### WHAT TO WORK ON
Please convert the entries, starting with the line that contains "Go to 首页 in navigation bar" and going on through the end of the entries, into a Markdown table with the columns Row and Line. Number the rows, skip blank lines, and leave the pictures out.
----------
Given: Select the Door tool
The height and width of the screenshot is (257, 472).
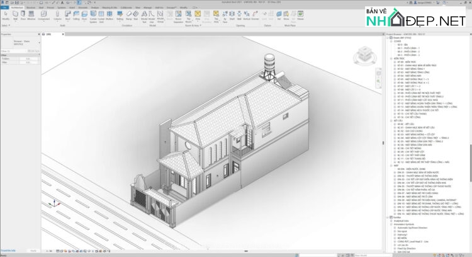Looking at the screenshot, I should (x=23, y=14).
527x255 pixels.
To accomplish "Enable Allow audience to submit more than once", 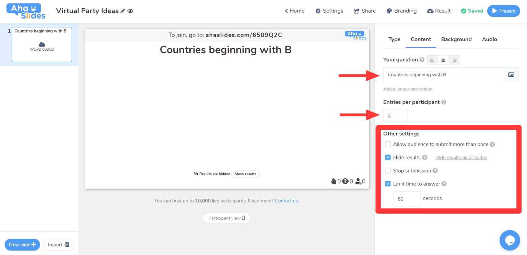I will coord(388,144).
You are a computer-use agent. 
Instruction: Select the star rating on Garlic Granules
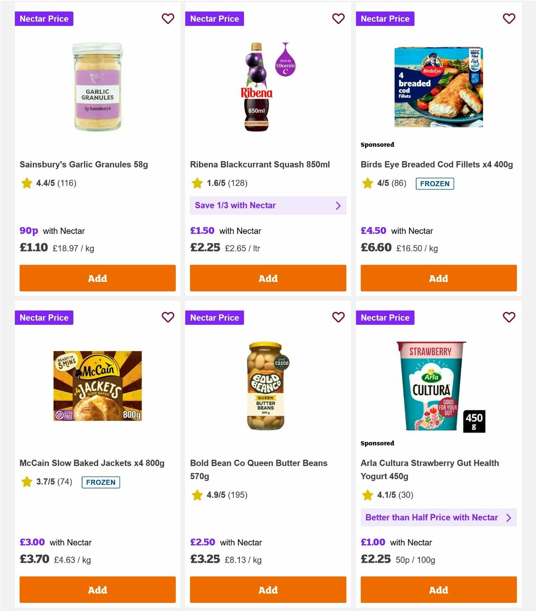[x=26, y=183]
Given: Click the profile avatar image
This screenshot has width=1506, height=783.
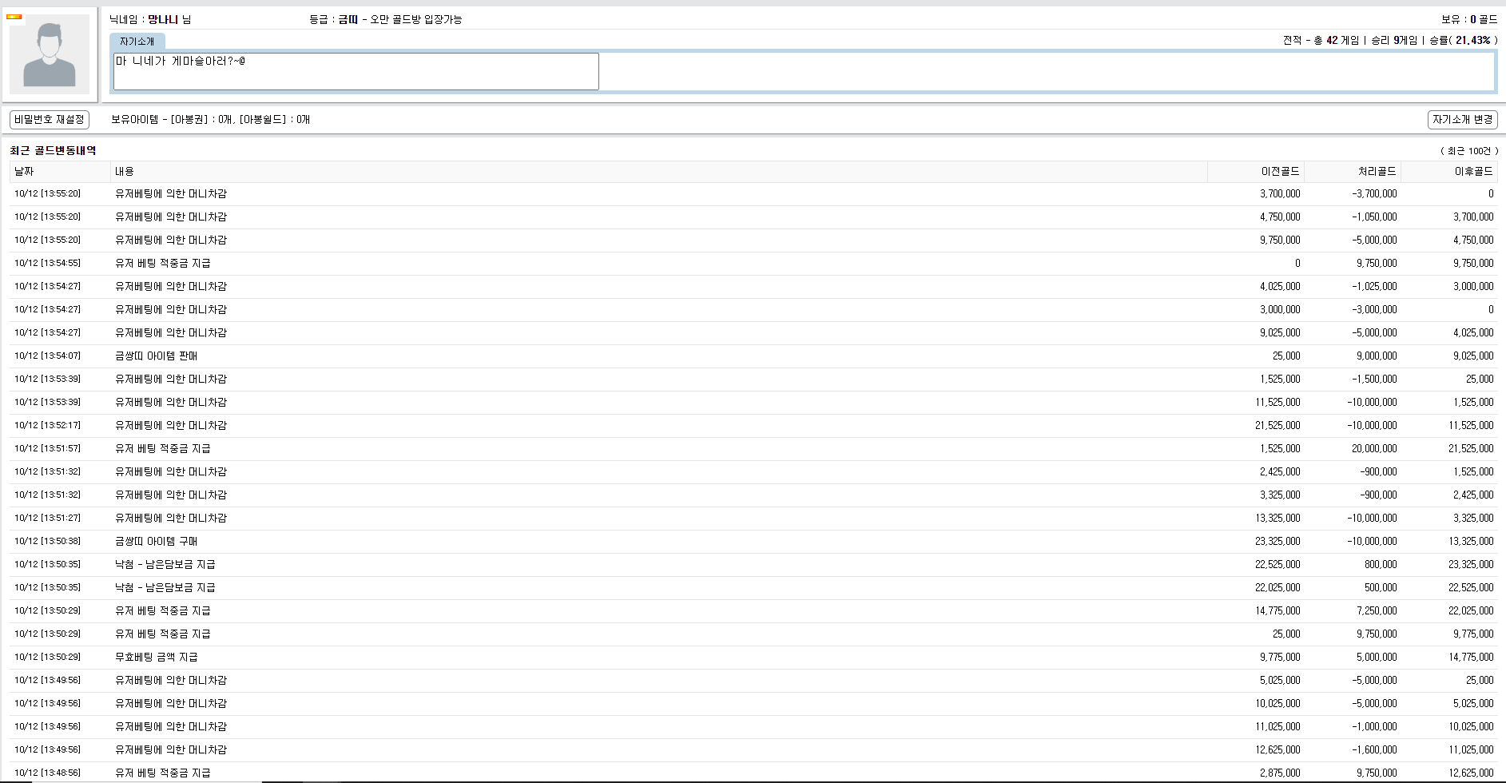Looking at the screenshot, I should 50,54.
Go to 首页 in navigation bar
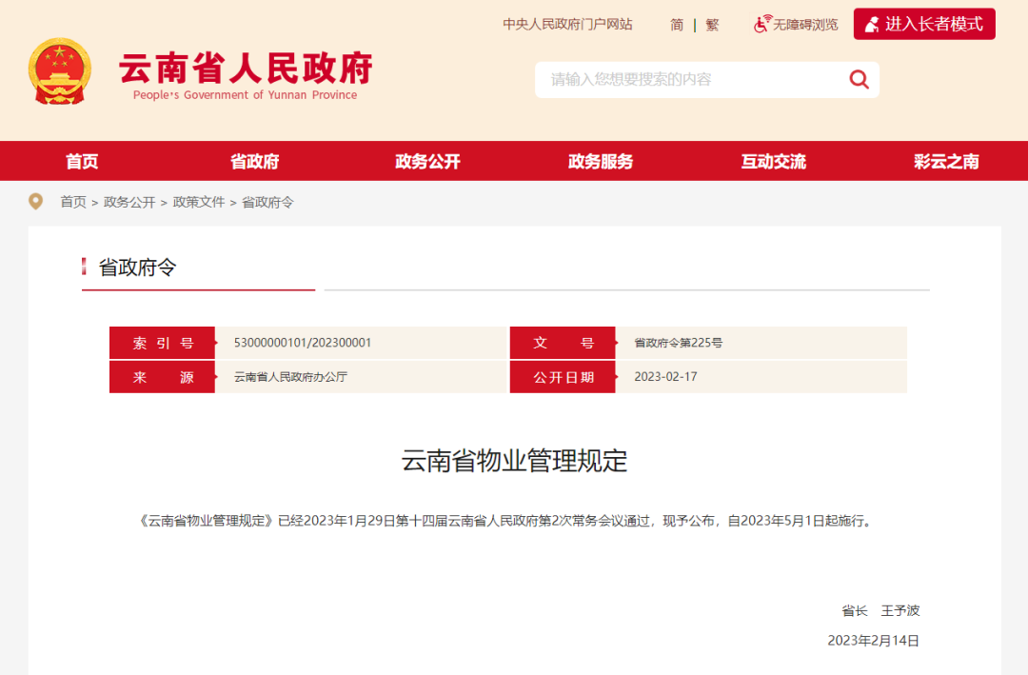Viewport: 1028px width, 675px height. 82,162

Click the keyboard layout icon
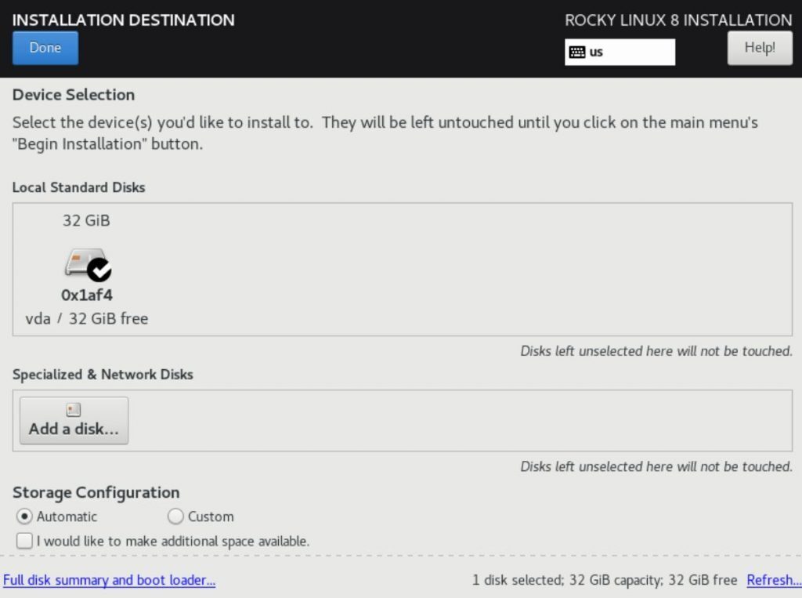[x=576, y=51]
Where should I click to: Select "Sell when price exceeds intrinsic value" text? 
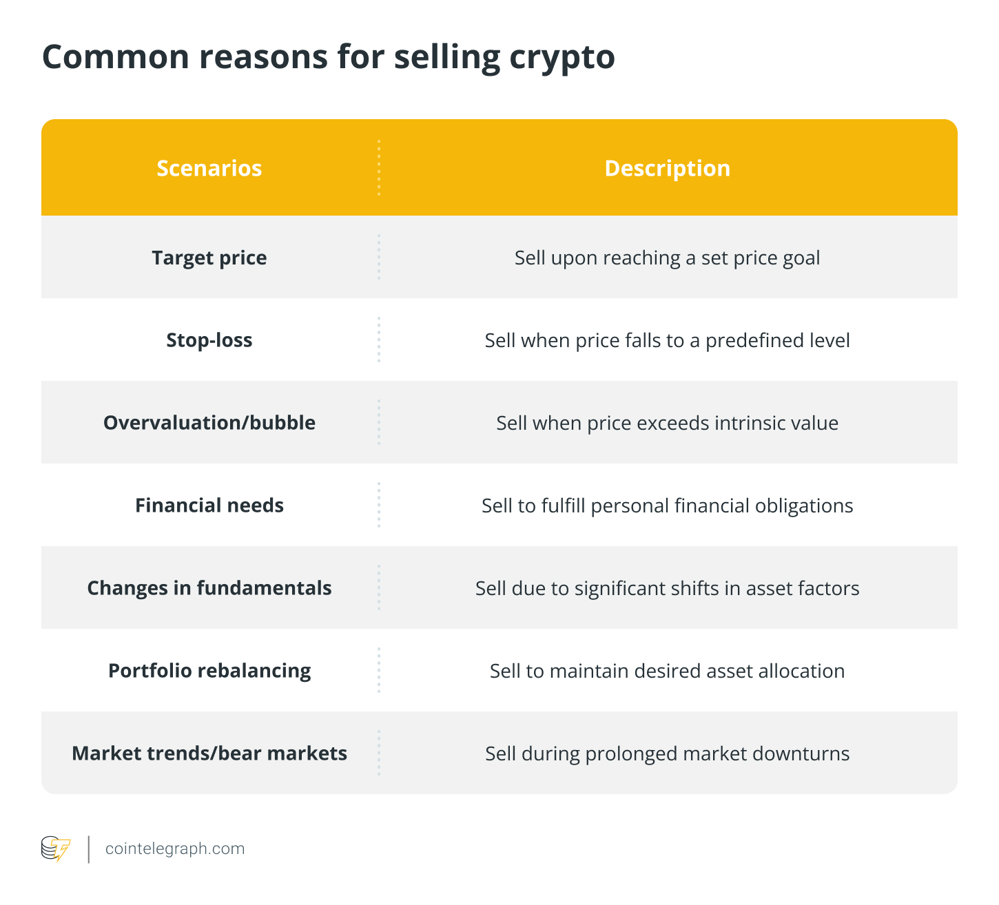point(667,423)
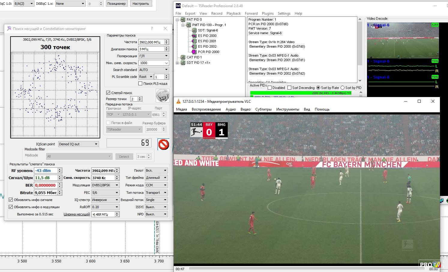Viewport: 448px width, 272px height.
Task: Click the Настроить button
Action: point(140,4)
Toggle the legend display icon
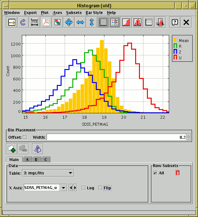The width and height of the screenshot is (198, 217). [x=115, y=22]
----------
### SOLUTION FOR THIS TASK
| Row | Line |
|---|---|
| 1 | Go to 首页 in navigation bar |
| 2 | Viewport: 1028px width, 675px height. 82,162 |
| 3 | Click the keyboard layout icon |
| 4 | [x=576, y=51] |
| 5 | Where should I click to: Select "Sell when price exceeds intrinsic value" text?  |
| 6 | point(667,423) |
| 7 | Viewport: 448px width, 272px height. |
| 8 | Task: Click the Настроить button |
| 9 | Action: point(140,4) |
| 10 | Toggle the legend display icon |
| 11 | The width and height of the screenshot is (198, 217). [x=115, y=22] |